Same here, I would like to know how to find this type of clients too.
Many programmers are under-employed by the ‘real world’. They actually really want to do the type of work that you do, but don’t know how to find those opportunities, or it involves a significant amount of risk. So they solve their own problems, because they are denied that from 9-5.
I think there’s a huge opportunity here: a lot of what we call business is not actually that hard, it’s just veiled in credentials and bullshit. If someone set out to make a course to commoditize the MBA (as it were) and teach programmers how to do market research, talk to potential users, and be create their own opportunities, we could create a small, thriving culture of indie technologist-business types.
At the age of 37, I’m already sick of working on other people’s dreams.
Risk is definitely a factor. Over the course of my career I’ve created space to experiment with these kinds of things. That’s a privileged position and I acknowledge that.
I actually did an undergrad business degree years ago. I don’t think there’s much of that in these products though. Maybe it helped shape my mindset, though. “Market research” in this small context is just “talking to people”. It’s looks much less like the market research I learned in uni than it does the user interactions discussed in the agile manifesto and the original extreme programming principles.
Reading a few lean startup books and then giving it a go a few times is probably all the MBA you need at this level. Managing a multi thousand dollar company is much easier than a multi million one.
Thanks for the reply. Any lean startup books you like?
Meant to also say, thanks for the article. Looking forward to more entries!
Thanks! Personally I haven’t read any lean-specific books. I leant on HN posts, blogs, podcasts, etc for that stuff.
The early Free Agents podcasts are good.
For all of its deep importance to our field we pay surprisingly little attention to the study of domain models.
We also keep inventing super complex systems to distract us from learning any of the domain. See hadoop or kubernetes. I believe many people would be better engineers, if they spent less time on CV-boosting tech and more on learning a domain or two.
Hell yes this. People get enamored by the latest shiny hammer and suddenly everything looks like a nail.

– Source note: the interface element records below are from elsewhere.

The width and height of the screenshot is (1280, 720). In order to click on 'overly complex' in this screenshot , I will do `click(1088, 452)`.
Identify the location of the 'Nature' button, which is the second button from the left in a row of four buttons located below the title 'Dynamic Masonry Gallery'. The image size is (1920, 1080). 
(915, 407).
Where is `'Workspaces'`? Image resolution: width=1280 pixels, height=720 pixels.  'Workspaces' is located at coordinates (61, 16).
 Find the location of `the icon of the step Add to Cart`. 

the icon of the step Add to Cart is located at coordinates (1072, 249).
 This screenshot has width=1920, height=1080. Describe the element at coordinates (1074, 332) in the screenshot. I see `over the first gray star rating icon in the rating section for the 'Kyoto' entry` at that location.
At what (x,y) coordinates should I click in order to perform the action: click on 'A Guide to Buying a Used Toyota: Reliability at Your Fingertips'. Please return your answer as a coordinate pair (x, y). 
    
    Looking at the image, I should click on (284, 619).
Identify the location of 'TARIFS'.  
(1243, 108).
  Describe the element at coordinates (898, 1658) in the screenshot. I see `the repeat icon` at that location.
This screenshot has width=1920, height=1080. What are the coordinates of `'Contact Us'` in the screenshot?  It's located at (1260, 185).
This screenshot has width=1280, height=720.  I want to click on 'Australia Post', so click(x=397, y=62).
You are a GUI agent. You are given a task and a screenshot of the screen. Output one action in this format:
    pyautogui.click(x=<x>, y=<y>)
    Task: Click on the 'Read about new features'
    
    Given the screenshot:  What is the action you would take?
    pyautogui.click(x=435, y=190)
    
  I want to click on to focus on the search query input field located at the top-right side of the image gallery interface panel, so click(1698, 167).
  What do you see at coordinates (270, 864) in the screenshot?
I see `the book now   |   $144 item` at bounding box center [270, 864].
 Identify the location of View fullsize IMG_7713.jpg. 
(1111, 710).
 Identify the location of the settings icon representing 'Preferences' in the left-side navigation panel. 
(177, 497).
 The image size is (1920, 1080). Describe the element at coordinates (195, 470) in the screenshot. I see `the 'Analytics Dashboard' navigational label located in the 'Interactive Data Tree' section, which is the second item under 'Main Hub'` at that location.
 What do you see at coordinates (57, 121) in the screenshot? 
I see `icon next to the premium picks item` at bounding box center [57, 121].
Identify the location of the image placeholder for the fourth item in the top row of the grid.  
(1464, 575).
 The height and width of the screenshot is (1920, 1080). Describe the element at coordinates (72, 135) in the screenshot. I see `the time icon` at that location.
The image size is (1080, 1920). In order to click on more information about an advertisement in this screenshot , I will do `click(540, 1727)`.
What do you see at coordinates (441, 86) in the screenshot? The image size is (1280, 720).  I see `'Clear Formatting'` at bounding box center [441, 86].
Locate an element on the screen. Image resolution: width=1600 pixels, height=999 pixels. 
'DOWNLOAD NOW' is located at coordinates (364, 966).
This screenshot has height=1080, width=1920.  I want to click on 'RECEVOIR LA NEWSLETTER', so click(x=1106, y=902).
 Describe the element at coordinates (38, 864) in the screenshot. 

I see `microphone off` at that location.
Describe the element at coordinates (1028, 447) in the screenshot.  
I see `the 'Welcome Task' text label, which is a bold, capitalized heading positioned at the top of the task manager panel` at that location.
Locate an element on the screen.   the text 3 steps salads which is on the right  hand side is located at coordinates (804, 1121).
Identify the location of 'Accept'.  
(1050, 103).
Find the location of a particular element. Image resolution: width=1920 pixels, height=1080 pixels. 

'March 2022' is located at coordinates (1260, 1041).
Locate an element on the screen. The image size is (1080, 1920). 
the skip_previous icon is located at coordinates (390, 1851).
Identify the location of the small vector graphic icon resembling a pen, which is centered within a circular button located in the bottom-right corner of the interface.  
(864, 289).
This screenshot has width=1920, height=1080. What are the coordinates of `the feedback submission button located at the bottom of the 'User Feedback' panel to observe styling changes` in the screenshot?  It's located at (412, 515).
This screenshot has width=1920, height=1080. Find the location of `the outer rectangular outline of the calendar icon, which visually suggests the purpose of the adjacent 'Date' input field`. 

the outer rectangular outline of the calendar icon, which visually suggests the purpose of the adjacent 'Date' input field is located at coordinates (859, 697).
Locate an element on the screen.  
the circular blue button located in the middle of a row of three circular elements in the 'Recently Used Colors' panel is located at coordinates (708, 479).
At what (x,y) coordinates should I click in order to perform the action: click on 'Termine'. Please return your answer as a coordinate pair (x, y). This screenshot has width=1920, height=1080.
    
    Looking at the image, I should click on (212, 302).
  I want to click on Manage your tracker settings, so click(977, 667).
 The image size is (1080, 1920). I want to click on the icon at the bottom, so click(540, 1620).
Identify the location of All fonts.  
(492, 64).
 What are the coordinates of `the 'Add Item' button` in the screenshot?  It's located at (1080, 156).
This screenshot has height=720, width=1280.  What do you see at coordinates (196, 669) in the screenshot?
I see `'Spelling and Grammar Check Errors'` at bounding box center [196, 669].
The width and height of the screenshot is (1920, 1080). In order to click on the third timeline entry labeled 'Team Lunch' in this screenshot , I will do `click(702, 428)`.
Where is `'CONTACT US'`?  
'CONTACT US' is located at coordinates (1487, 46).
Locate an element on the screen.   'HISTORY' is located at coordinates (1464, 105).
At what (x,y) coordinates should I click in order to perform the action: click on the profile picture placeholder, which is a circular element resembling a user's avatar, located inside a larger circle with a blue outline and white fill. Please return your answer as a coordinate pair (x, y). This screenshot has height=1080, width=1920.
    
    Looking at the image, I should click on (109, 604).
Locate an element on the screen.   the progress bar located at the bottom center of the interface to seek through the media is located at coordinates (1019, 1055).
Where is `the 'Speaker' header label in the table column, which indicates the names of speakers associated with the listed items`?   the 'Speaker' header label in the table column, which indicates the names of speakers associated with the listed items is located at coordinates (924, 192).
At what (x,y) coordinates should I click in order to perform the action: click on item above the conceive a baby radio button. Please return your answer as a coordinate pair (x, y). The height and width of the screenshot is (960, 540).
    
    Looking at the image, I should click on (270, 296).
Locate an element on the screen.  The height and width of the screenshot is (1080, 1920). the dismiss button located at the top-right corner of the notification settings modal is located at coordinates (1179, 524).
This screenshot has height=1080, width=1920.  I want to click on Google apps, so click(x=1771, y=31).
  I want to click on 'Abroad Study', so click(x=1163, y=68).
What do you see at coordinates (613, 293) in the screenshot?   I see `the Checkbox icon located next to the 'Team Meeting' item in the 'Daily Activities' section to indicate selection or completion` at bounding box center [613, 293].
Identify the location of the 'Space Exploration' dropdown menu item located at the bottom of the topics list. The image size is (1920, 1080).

Containers are great at solving certain kinds of problems, and cluster orchestration systems like kubernetes are great at solving an even narrower niche of problems, and I have to wonder if it really makes sense everywhere it’s being used.
In addition to mastering a domain, I’d argue that mastering some particular set of core skills is super important as well.
You can be 100% buzzword compliant and your resume may glow but if you can’t solve problems you’re going to be hamstrung.
This is a good article and you make a number of solid points backed up by some interesting war stories, but I have to cry foul on this assertion.
Maybe the people in your circle are suffering from a lack of interaction with real world problems, but I can speak from personal experience - my career hasn’t had that issue.
I have thus far worked to map the human genome and in the process cure various cancers and dengue bone break fever, elect a president, and most recently enable scientists, civil engineers and yes technologists solve problems at a scale undreamed of by people of prior generations.
So, yeah. I am 100% behind the overall message of your piece, but this particular bit I’m not buying :)
Thanks for writing the article and posting it here!